Leo Kanner was born Chaskel Leib Kanner, at home, to orthodox Jewish parents in a small Austrian village called Klekotow, in 1894 and he would struggle with these names for the rest of his life. He hated the sound of the name Chaskel, a Yiddish version of Ezekiel. Nor did he like Leib, so he changed it to Leo. And in the United States, despite telling people that Kanner should be pronounced “Connor,” only one person ever got it consistently right, a long-time Irish patient of the Phipps asylum in Baltimore who consistently called him Father O’Connor and said he was ready to give confession. In his retirement, Kanner would often ask himself whether all the fuss over names and naming in the world was really worth it.
Kanner described his father as abnormally short, socially awkward, obsessively dedicated to Talmudic studies, but also eager to absorb large amounts of useless information on just about anything in the world. Had his father lived in the 21st century, he might very well have been diagnosed with Asperger Syndrome. Kanner recalled that his mother played with his father’s unusual skills as if he was a toy, getting great pleasure by having him perform his amazing memory in public. If she had a skill, it was the art of opposition. She strayed from Jewish tradition often, and would eventually place Kanner in a public, non-Jewish high school where he felt isolated and unusual.
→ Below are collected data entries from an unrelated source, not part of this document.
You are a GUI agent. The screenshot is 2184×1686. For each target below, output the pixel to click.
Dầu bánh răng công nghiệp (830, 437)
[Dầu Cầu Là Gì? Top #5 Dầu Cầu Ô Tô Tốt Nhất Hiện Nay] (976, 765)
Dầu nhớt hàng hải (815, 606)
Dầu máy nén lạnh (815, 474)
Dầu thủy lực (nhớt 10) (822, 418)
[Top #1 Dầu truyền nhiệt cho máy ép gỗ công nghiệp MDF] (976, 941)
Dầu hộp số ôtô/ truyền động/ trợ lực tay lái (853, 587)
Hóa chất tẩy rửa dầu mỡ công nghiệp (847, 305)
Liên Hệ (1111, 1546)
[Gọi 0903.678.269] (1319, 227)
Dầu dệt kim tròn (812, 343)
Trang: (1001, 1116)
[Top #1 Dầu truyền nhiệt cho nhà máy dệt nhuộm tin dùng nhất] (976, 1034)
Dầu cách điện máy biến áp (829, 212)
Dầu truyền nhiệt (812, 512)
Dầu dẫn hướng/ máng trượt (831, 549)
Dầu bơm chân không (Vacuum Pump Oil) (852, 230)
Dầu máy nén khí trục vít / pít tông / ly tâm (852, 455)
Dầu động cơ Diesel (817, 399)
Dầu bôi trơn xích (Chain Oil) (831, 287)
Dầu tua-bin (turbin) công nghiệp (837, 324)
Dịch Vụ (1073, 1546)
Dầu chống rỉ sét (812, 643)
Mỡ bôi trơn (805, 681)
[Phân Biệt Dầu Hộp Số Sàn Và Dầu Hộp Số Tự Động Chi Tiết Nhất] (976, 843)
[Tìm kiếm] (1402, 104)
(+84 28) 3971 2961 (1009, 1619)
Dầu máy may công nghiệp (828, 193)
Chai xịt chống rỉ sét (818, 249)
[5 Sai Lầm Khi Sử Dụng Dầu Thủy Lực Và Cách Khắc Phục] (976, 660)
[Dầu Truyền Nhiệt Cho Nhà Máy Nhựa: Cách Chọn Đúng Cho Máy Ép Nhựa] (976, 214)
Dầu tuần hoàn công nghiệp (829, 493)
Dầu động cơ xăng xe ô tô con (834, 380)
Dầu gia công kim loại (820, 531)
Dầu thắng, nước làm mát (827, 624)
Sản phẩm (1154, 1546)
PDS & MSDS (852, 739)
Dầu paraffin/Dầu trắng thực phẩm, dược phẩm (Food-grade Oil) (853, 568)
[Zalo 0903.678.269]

He was the only Jew in the school. Kanner, his four other siblings, and their parents—especially his mother—knew that for the children to get anywhere in life, they had to leave Klekotow. So at the age of 12 Kanner went to live with his uncle in Berlin, soon followed by the rest of his family. The Kanners lived simply, managing a small hotel while Leo’s father became a middleman in the rag business, and living in a small ghetto occupied by Galician immigrants. Kanner was one of the top students in the school, but he was isolated and lonely as the sole Jewish boy.
Now that Kanner didn’t live near his paternal grandparents he visited them as often as possible. He never understood why he liked them so much but it could be because they were as socially awkward as he and his father. They were both emotionally flat to a fault, matter of fact, seemingly incapable of showing much emotion. In later years, Kanner would remember how odd it was that their personalities and emotions seemed unchanged during and after tragedies, as when their son was called to military duty during World War I, or when their seventeen year-old daughter died from Typhoid. When his grandfather died, Kanner didn’t shed a tear. He wrote in his unpublished papers, now lodged at the American Psychiatric Association, that both grandparents were “paradigms rather than real people of flesh and blood.” How can you love or mourn people, he reflected, who were almost shadows of real human beings, people whose feelings never break the surface?
So Kanner was a lonely boy raised by bizarre, unexpressive people. And he often felt himself to be on the margins of society. Is it any wonder, then, that as an adult, he would be so sensitive to the needs of the handicapped, and so acutely aware of the social deficits that would become the hallmark of autism diagnoses?